(Beginning of MATERIAL FOR THIS TASK)
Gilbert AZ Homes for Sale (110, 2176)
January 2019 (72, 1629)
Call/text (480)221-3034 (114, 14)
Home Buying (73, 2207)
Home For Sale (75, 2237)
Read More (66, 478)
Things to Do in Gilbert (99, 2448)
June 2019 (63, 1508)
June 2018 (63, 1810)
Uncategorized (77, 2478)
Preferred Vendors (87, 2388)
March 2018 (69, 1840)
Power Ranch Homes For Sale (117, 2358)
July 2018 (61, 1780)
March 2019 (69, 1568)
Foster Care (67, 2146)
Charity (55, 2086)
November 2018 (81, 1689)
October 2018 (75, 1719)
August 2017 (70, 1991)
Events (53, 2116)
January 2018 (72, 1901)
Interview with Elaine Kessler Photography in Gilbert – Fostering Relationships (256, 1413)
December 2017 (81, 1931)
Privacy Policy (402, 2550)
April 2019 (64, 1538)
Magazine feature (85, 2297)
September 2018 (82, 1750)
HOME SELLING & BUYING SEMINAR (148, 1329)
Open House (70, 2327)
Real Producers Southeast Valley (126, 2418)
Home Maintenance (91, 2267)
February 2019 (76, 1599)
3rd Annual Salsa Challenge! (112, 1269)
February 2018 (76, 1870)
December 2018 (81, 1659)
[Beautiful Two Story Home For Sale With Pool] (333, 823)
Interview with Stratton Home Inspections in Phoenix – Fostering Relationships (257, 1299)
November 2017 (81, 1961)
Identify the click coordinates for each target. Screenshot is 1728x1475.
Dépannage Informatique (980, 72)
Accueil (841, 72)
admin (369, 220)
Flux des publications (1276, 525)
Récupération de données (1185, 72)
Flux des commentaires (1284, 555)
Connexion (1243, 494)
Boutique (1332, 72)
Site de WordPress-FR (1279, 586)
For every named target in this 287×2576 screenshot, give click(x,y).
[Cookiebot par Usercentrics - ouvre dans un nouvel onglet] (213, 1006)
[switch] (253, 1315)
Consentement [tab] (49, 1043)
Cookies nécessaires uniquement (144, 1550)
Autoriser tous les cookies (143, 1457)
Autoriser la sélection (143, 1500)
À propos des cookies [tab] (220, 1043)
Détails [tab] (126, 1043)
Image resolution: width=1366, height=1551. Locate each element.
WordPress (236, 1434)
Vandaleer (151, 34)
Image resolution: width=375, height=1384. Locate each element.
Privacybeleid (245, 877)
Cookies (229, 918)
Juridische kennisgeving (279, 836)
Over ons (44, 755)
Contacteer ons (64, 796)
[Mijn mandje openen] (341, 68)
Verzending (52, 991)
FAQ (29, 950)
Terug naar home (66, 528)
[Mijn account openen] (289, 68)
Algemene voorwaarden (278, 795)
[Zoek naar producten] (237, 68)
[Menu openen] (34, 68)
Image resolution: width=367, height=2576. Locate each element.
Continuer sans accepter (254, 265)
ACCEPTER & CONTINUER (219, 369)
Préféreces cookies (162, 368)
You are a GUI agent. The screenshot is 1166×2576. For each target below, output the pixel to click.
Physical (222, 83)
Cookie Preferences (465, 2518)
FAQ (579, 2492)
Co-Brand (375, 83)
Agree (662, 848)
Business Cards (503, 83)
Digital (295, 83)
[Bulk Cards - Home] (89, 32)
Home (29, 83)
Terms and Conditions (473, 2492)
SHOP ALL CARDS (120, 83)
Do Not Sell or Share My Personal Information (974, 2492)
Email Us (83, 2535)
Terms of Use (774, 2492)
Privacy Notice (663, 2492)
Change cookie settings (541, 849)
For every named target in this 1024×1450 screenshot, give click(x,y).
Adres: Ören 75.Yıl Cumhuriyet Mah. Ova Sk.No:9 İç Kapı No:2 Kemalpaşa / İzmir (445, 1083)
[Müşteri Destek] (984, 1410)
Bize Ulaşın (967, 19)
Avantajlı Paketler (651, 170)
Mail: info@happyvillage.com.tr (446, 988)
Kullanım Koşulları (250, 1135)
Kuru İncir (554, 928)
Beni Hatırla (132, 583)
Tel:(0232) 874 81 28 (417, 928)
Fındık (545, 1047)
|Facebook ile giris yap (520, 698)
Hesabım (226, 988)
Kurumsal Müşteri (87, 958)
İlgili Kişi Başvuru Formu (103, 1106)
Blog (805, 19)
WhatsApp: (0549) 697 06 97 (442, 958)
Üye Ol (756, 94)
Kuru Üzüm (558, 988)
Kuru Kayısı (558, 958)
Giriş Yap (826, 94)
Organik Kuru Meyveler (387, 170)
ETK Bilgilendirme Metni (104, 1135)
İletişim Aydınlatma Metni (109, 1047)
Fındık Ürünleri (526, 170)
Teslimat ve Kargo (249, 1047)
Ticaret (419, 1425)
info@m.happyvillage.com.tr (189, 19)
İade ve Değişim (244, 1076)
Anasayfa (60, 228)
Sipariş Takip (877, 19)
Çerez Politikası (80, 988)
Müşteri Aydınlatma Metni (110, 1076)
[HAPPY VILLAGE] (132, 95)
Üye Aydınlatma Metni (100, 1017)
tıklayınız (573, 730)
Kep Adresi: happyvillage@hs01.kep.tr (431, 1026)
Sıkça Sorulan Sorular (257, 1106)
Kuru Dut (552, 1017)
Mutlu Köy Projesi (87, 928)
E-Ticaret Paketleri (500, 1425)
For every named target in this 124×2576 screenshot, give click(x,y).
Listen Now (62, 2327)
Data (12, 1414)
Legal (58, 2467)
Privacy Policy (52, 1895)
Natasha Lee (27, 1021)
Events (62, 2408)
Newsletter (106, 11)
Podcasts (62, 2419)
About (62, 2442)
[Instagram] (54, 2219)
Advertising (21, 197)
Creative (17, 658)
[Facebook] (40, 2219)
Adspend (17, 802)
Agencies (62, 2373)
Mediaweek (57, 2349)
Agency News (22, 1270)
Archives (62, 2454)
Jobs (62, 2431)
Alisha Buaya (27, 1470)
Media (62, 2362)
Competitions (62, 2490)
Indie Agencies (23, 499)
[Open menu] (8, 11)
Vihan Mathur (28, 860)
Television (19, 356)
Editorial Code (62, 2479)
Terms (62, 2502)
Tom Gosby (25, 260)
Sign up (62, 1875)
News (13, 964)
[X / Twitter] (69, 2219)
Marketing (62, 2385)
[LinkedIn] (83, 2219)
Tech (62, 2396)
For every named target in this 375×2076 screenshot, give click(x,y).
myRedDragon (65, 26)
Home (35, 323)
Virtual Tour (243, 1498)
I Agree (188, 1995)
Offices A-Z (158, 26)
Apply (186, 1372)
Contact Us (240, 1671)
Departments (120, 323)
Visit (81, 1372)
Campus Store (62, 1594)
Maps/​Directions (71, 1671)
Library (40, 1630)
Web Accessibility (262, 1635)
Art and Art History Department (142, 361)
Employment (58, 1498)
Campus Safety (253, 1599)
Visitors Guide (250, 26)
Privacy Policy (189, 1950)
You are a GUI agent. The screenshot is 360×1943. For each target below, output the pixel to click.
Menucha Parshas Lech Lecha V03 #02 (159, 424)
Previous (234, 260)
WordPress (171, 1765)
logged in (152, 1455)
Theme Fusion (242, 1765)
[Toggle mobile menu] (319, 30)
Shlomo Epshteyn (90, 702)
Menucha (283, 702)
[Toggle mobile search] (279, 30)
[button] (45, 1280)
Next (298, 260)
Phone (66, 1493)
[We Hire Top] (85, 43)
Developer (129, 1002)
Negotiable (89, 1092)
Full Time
(End of MATERIAL FOR THIS TASK)
**ACTION ITEM**: Across the records above, return every line that contains the word "give".

**COMPLETED TASK**:
For every named target in this 287×2576 screenshot, give click(x,y).
For every named target in this 1024×1450 screenshot, give click(x,y).
For every named target in this 124×2576 screenshot, give click(x,y).
For every named target in this 375×2076 screenshot, give click(x,y).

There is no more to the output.